When discussing about “Domain Events” there’s certain lack of clarity because sometimes you can be talking about Domain Events that happened but within the same transaction scope of the operation that is still in memory objects (so I fact, it still didn’t happen from a persistence point of view) or, on the other hand, you could be talking about events that were already committed in your persistence storage and must be published because of state propagation and consistency between multiple microservices, bounded-contexts or external systems. In the latter case, it really has happened in the past, from an application and persistence point of view.

The latter type of events can be used as “integration events” because its related data was persisted for sure, therefore, you could use any implementation of a EventBus.Publish() and publish asynchronously that event to any subscriber whether the subscriber is in-memory or is remote and out-of-process and you are communicating through a real messaging system like a Service Bus or any queue based system that supports a Pubs/Subs model.

Let’s start with the first model, though. Kind of in-memory/transactional Domain Events.

Domain Events

That mentioned difference is really important because in the first model (pure Domain Events) you must do everything in-process (in-memory) and within the same transaction or operation. You have to raise the event from a business method in a Domain Entity class (An AggregateRoot or a Child Domain Entity) and handle the event from multiple handlers (anyone subscribed) but all happening within the same transaction scope. That is critical because if when publishing a domain event, that event was published asynchronously in a “fire and forget” way to somewhere else, including the possibility of remote systems, that event propagation would have occurred before committing your original transaction, therefore, if your original transaction or operation fails, you will have inconsistent data between your original local domain and the subscribed systems (potentially, out-of-process, like another microservice).

However, if those events are handled only within the same transaction scope and in-memory, then, the approach is good and provides a “fully encapsulated Domain Model”.

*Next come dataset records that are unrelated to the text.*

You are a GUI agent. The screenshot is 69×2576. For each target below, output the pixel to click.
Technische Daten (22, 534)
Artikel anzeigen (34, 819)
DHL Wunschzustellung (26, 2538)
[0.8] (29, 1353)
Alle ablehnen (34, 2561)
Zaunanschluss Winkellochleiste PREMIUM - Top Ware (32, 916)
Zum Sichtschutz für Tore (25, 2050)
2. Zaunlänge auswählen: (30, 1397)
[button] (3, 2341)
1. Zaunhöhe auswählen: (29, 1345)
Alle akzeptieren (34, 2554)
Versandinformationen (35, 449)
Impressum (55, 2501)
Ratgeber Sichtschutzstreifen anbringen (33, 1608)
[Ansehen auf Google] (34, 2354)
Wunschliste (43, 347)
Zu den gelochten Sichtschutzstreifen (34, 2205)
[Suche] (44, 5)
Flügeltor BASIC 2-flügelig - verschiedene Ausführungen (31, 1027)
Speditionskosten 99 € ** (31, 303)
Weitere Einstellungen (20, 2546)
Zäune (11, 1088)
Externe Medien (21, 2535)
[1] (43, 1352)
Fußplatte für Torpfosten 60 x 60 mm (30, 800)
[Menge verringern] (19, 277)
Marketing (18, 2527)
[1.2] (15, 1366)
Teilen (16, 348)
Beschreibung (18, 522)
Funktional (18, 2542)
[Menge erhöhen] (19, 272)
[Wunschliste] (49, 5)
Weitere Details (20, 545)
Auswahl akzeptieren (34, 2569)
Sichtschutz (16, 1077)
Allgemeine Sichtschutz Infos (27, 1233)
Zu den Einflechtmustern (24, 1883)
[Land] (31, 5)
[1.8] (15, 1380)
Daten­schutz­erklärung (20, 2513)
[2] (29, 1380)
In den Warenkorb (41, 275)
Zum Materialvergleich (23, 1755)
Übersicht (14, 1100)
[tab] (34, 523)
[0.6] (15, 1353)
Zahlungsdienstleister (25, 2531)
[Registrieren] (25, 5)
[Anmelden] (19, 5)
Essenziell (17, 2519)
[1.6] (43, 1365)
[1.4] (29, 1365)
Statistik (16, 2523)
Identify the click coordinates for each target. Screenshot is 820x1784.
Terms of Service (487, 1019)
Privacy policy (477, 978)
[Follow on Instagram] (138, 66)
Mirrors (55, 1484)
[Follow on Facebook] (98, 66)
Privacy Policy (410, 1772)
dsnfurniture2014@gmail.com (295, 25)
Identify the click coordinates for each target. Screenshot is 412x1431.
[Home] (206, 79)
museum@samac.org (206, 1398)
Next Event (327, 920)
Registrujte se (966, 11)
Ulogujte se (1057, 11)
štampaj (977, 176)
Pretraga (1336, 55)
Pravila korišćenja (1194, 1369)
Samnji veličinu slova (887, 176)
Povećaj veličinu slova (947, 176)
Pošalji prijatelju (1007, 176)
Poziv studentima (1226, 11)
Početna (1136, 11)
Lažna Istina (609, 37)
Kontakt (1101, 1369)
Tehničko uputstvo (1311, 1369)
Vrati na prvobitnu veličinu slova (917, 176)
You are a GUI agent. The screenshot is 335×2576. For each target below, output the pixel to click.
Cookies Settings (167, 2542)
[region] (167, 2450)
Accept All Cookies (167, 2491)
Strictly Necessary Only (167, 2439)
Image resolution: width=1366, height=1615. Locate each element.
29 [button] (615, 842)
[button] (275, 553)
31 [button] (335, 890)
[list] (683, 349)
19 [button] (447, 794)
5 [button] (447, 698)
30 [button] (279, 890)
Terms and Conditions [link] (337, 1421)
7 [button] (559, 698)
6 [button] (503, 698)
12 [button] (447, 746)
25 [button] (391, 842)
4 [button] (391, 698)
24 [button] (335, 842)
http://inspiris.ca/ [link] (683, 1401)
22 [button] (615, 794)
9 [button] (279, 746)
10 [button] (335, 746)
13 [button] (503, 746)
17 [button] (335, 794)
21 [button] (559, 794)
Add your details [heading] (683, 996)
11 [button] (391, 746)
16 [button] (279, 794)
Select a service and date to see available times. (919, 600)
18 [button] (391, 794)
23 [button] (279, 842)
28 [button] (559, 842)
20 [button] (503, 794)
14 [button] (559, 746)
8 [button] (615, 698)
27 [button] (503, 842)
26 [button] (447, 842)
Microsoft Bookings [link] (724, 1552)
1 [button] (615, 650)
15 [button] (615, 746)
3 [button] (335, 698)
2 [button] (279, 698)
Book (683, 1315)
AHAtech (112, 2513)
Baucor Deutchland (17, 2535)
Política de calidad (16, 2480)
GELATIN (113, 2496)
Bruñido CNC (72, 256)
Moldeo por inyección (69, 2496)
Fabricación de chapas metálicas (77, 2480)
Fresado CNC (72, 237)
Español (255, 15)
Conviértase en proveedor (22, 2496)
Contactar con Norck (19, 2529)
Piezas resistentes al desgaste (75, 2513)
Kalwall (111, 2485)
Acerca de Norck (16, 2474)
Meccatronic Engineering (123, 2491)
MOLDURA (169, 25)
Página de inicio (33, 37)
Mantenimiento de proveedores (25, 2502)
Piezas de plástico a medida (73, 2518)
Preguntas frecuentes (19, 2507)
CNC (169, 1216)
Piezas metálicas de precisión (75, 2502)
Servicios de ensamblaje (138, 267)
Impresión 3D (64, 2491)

In short, in-memory Domain events and their side effects (event handler’s operations) need to occur within the same logical transaction.

This model was clearly exposed by Udi Dahan, in several blog posts:

http://udidahan.com/2009/06/14/domain-events-salvation/

http://udidahan.com/2008/08/25/domain-events-take-2/

http://udidahan.com/2008/02/29/how-to-create-fully-encapsulated-domain-models/

Also in this good blog post from Jimmy Bogard:

https://lostechies.com/jimmybogard/2010/04/08/strengthening-your-domain-domain-events/

And if I remember well, Vaugh Vernon’s implementation of Domain Events is pretty similar.

You can have differences in the DomainEvents class implementation. It could be a static class like in Udi’s approach or you could use an IoC container (like Autofac, etc.) to get the DomainEvents class and have that class wired up for in-proc communication. But the important point here is that you raise the events within the Domain entities before persisting the states, therefore, all the event-handlers must be executed within the same transaction or you could get inconsistent states.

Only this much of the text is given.